### Stated goal a
Copy the stretch of the back-to-school anxiety text from "Here’s a list" through "first few days." word for word.

### Page extract
══════════════════════════════
One of the most exciting, nerve-wracking, and dreaded times of year is here: the few weeks before your teen goes back to school. Your teen right now is probably experiencing some anxiety about what to expect this coming school year.
The anxiety that arises this time of year is not uncommon. Lots of teens struggle with the adjustment of returning to school. Fears of demanding teachers, anxiety about making friends, apprehension about piles of homework….these are just a few of the things that may be going through your kid’s mind right now.
It’s essential that your teen work on managing her anxiety now so she has a solid start to the new year.
Here’s a list of things you can do to help your teen cope with back to school anxiety:
Take the mystery out of school. If you kid is transitioning to junior high or high school, get her as informed about the new school as you can. If the school has an open house, take her to it. If she’s worried about how she’ll find her classes, take her to the school and walk the school with her, or enlist an older sibling or trusted friend you know who can guide her around during the first few days.
When your child knows more about what’s coming her way, she feels more certainty. Less of the unknown means less anxiety for your child. You and your child can focus on what is instead of what if.
══════════════════════════════
### Input
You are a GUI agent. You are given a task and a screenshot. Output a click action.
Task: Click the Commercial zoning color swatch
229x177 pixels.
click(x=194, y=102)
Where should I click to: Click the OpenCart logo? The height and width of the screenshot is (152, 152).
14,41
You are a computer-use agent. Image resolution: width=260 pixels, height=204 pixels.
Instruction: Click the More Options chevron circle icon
══════════════════════════════
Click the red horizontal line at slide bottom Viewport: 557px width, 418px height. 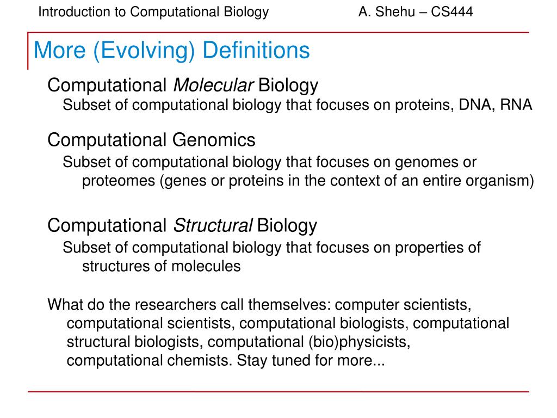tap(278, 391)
══════════════════════════════
### Stated goal b
Repeat the lines of the records from the line that contains "You are a computer-use" through the line that contains "Instruction: Click the", and give nothing beyond those lines.

### Correct answer a
Here’s a list of things you can do to help your teen cope with back to school anxiety:
Take the mystery out of school. If you kid is transitioning to junior high or high school, get her as informed about the new school as you can. If the school has an open house, take her to it. If she’s worried about how she’ll find her classes, take her to the school and walk the school with her, or enlist an older sibling or trusted friend you know who can guide her around during the first few days.

### Correct answer b
You are a computer-use agent. Image resolution: width=260 pixels, height=204 pixels.
Instruction: Click the More Options chevron circle icon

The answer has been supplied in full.